IT has a big role in a virtual world

Information technology, through desktop systems, networks and the Internet, has penetrated every corner of the enterprise. Business units are building e-commerce sites, launching supply-chain alliances and spinning off e-businesses.

In this virtual world, the old-guard IT department, with its Industrial Age hierarchical management structure, resembles a relic of a bygone era. Is the IT department as we know it becoming irrelevant?

That idea might seem ludicrous at first, but the symptoms are there. Technology is emerging that facilitates Web-based access to legacy data and business rules, ultimately allowing business units to bypass IT operating environments. Vendors are targeting their sales pitches at business units because they have larger budgets. Business units have taken over many application management tasks, and a variety of IT core competencies are being outsourced. Most of all, the Internet and intranets have subverted the hierarchical IT management model. Informal communication among entities is replacing formal chains of command and side-stepping old lines of authority.

Management breakdown

According to The Cluetrain Manifesto (Perseus Books, 2000), today’s organizational chart is “hyperlinked, not hierarchical.” Management hierarchies are breaking down just as IT functions are being taken over by vendors and non-IT business units. A few of my colleagues believe that IT as we know it will fade into obscurity. But I’m not ready to accept that: IT still has much to offer, whether businesses realize it or not.

IT still owns the data, computing power, operational systems, technical know-how and disciplines critical to the effective management of information on a large scale. But change is coming, and I believe IT must spearhead efforts to redeploy information management across the enterprise. IT must reinvent itself so that the information management skills that have matured during the past few decades are not relearned through trial-and-error processes that end up costing companies money, people and their futures. As IT reinvents itself, these disciplines should be preserved and applied to the new organizations.

Out with the old

Change will be painful. The management hierarchy chart needs to be tossed aside so that IT can reinvent itself by creating an organization that can collaborate and adapt to business dynamics and technical innovation.

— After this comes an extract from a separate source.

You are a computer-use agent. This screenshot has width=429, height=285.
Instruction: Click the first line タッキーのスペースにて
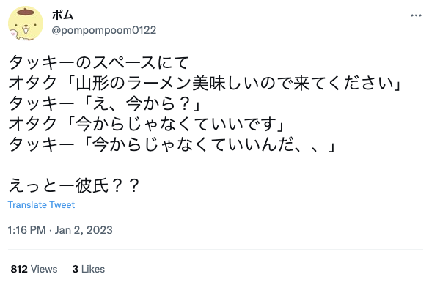pyautogui.click(x=99, y=62)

The concept requires modelling information management functions after the way they really work and making the transition from the old hierarchy to this new model. For example, the business units responsible for supporting applications should be organized into an application hub (or working group) structure that clearly delineates responsibilities. Each application hub could make enhancement or replacement decisions, restricted only by the impact they might have on related applications or architectures.

Under this model, working groups can implement decisions free from the command-and-control hierarchies that tend to stifle collaboration and adaptability. Each area sends representatives up to the next-level hub to collaborate on decisions that can’t be made at a more granular level. Centralized hubs set strategy, make cross-functional decisions and verify that IT disciplines are being deployed throughout the infrastructure.

At the centre of this is the IT advisory council, comprising representatives from internal and external groups responsible for information management across the enterprise.

We can either fight this evolutionary shift to a collaborative, adaptive management structure, or formalize a working model that reflects the new reality of information management.